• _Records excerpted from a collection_
======

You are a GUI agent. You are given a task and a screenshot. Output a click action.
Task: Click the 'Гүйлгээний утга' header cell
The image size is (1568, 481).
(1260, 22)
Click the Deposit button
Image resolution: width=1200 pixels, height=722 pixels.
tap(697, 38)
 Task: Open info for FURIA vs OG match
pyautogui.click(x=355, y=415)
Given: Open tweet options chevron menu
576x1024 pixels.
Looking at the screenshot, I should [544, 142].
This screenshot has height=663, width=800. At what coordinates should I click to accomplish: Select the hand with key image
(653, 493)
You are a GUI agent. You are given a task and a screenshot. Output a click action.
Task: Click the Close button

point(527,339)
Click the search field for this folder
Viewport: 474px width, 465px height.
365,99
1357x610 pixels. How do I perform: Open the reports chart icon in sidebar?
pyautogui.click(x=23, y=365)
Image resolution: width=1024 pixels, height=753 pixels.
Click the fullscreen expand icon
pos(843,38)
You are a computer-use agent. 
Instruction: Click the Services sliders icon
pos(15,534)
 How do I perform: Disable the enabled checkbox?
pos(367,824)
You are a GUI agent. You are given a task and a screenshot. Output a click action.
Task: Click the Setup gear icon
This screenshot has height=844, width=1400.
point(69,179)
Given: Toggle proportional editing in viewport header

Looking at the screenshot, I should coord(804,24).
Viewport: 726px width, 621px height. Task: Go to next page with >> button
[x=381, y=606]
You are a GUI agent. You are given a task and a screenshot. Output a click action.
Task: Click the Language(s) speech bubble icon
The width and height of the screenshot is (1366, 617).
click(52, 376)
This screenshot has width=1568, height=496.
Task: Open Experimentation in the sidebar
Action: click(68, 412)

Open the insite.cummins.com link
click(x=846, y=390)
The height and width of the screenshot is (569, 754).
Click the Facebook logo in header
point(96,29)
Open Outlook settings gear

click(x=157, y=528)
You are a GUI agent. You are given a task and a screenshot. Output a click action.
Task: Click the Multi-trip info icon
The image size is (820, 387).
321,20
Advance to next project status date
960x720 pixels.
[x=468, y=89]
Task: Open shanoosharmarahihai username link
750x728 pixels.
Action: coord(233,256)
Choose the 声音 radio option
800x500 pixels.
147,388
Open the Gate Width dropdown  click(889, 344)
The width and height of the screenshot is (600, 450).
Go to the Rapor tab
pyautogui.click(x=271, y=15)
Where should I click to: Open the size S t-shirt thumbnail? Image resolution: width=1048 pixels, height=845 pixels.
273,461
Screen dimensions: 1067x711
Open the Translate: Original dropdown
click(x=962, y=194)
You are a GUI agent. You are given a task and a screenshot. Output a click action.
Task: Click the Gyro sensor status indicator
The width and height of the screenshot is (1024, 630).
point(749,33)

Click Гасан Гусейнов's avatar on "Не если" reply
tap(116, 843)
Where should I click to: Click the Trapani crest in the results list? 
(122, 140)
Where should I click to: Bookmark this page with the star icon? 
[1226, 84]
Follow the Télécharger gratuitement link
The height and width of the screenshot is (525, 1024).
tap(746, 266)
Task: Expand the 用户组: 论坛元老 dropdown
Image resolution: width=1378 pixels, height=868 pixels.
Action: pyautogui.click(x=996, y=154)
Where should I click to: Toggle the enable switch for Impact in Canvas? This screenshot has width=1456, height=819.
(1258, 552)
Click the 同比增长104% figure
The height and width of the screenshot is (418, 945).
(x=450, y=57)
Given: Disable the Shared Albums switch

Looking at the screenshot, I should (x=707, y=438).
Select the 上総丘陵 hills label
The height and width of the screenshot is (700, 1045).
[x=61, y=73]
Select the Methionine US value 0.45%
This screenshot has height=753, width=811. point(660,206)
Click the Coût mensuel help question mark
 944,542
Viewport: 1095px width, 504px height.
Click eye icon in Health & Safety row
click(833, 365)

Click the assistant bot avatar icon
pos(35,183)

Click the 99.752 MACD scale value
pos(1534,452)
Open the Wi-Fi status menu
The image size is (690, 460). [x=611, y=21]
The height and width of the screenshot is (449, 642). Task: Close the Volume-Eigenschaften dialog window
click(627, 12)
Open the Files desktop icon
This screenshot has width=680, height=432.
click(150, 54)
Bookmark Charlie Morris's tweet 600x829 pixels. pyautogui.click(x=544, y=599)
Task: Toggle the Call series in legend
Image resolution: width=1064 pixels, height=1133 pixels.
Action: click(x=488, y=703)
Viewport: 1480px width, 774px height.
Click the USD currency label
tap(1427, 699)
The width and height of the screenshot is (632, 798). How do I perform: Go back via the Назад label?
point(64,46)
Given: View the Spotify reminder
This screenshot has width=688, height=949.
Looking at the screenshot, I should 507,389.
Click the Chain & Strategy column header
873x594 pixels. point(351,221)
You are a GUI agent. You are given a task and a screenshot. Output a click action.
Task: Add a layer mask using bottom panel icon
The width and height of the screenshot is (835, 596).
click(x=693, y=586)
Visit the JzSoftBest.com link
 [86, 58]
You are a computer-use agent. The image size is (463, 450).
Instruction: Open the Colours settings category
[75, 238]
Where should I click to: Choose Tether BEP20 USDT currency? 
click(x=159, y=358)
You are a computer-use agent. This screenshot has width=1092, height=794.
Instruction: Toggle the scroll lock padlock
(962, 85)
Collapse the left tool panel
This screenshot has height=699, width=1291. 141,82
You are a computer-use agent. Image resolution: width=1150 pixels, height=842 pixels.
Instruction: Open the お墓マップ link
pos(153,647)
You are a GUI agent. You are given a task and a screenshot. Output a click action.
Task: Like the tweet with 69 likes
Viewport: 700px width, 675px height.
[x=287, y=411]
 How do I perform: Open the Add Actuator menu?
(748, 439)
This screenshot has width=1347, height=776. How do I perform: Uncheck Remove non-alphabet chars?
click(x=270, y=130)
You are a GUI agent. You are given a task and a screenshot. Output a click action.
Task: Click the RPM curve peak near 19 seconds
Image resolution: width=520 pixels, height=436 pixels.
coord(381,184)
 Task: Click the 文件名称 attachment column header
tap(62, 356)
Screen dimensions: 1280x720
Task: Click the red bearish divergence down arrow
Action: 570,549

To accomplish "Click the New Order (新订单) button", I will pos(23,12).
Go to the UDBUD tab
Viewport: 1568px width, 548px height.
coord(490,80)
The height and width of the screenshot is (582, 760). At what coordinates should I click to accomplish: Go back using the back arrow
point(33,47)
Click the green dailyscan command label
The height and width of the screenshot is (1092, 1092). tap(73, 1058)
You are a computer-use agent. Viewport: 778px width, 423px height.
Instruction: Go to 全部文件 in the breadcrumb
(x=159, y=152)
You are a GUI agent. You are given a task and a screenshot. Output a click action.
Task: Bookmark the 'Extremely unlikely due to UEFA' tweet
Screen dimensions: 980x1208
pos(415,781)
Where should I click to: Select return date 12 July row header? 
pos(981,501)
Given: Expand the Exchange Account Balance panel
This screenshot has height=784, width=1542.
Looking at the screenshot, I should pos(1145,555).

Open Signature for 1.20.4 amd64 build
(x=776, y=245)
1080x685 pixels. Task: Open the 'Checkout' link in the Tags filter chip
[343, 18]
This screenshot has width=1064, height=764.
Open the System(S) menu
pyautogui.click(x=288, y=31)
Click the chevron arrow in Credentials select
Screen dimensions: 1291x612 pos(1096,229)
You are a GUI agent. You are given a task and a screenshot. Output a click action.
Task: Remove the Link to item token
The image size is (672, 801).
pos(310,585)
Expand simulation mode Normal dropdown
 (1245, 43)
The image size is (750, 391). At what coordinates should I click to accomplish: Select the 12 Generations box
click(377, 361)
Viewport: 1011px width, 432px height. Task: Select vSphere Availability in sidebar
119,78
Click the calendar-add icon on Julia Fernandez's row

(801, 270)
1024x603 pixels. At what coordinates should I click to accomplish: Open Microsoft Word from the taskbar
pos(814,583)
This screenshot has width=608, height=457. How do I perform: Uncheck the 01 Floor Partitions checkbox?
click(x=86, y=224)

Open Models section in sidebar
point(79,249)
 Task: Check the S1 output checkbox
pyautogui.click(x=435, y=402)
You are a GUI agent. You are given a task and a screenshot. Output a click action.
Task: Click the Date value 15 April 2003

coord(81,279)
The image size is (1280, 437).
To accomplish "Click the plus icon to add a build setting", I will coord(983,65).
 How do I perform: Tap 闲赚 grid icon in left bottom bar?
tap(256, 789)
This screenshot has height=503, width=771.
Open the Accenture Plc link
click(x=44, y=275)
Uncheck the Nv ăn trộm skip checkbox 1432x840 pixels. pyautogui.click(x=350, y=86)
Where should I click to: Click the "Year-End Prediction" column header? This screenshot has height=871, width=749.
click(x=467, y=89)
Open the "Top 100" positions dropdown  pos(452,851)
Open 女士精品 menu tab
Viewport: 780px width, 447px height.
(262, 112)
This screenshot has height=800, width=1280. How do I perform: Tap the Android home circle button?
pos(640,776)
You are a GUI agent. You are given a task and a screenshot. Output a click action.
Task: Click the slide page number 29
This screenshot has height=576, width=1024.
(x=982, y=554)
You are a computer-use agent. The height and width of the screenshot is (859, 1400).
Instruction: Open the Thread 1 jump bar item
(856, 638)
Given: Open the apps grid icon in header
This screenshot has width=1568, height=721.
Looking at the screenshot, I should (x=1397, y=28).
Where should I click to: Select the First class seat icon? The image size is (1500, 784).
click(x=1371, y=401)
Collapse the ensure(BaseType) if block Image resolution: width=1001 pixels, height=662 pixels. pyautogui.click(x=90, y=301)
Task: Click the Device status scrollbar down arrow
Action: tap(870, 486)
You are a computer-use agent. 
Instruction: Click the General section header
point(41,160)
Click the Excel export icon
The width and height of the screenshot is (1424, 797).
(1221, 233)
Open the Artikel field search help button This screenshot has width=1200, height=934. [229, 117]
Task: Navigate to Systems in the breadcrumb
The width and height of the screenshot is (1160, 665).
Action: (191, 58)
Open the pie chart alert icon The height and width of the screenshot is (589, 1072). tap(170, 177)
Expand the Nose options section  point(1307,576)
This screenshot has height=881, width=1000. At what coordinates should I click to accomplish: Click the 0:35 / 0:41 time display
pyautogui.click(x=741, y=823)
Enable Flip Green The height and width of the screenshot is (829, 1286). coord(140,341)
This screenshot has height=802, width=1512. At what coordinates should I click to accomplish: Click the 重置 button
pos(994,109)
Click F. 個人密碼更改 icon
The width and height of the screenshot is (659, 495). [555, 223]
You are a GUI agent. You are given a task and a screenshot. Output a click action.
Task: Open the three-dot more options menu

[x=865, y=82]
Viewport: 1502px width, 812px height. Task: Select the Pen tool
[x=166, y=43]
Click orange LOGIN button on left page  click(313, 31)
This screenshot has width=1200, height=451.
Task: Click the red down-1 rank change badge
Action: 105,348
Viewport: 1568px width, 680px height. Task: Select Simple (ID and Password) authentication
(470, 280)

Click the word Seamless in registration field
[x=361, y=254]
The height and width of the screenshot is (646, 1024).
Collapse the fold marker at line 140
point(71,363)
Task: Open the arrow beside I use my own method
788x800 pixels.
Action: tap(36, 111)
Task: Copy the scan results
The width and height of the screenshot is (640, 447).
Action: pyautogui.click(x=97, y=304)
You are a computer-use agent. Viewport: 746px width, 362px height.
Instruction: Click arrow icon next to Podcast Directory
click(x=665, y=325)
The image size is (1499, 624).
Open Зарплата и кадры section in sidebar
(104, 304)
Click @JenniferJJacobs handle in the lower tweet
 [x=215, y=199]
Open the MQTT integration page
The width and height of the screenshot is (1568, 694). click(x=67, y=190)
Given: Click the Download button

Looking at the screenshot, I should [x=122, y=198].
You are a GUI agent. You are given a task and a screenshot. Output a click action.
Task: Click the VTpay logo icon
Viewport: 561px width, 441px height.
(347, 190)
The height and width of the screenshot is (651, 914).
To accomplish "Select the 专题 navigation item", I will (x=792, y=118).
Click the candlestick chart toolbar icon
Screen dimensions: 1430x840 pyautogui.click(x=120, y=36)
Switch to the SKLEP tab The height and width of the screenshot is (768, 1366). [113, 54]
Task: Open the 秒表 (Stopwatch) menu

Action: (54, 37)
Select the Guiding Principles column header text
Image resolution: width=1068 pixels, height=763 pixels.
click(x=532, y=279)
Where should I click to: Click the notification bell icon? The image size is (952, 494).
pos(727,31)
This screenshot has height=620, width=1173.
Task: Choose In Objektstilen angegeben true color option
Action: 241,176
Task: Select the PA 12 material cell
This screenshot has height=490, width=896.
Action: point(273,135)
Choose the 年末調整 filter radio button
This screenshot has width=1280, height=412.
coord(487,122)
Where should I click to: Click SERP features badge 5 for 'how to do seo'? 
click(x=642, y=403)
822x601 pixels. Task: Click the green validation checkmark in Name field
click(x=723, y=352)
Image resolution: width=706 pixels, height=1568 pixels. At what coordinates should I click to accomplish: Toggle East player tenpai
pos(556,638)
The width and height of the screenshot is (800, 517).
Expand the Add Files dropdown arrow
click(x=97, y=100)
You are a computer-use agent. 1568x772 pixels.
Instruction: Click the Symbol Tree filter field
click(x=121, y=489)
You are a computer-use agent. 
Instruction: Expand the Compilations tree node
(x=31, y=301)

======

• _DESCRIPTION OF THE TASK_
Your answer should be each line of the data that contains the word "computer", copied as it stands.

• _EXPECTED ANSWER_
You are a computer-use agent. 
You are a computer-use agent. The image size is (463, 450).
You are a computer-use agent. This screenshot has width=1092, height=794.
You are a computer-use agent. Image resolution: width=1150 pixels, height=842 pixels.
You are a computer-use agent. Viewport: 778px width, 423px height.
You are a computer-use agent. The height and width of the screenshot is (859, 1400).
You are a computer-use agent. 
You are a computer-use agent. Viewport: 746px width, 362px height.
You are a computer-use agent. 1568x772 pixels.
You are a computer-use agent. 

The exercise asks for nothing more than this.